**Exercise data**
--------

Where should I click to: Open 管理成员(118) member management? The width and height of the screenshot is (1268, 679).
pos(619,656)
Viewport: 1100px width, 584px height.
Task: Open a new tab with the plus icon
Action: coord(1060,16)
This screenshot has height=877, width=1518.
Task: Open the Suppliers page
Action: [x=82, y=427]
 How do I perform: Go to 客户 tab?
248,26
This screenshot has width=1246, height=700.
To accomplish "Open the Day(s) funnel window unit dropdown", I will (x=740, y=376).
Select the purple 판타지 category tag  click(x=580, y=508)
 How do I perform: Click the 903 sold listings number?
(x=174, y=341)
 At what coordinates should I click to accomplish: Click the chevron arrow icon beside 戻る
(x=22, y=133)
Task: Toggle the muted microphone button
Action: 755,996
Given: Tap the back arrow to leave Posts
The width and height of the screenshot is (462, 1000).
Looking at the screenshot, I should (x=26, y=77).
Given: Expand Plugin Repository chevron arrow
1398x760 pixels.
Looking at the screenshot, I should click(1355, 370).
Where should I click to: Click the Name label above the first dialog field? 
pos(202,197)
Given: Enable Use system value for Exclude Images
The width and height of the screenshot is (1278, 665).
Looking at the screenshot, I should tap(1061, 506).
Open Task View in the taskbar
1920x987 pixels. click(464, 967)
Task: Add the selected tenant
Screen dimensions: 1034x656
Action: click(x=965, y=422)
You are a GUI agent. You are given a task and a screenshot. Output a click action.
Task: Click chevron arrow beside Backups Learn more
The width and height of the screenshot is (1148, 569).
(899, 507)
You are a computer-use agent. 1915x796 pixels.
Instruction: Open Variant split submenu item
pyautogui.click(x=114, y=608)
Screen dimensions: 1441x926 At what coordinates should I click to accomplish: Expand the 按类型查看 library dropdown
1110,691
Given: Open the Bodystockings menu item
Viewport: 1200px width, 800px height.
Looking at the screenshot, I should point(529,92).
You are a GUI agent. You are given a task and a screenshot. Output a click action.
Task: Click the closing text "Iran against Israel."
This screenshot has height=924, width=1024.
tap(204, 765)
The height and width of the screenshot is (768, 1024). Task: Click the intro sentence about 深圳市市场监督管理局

--------

**Task**
Please transcribe the lines from the one containing "Given: Open the Bodystockings menu item" through the last line of the records. Include both ends and nothing else.

**Response box**
Given: Open the Bodystockings menu item
Viewport: 1200px width, 800px height.
Looking at the screenshot, I should point(529,92).
You are a GUI agent. You are given a task and a screenshot. Output a click action.
Task: Click the closing text "Iran against Israel."
This screenshot has height=924, width=1024.
tap(204, 765)
The height and width of the screenshot is (768, 1024). Task: Click the intro sentence about 深圳市市场监督管理局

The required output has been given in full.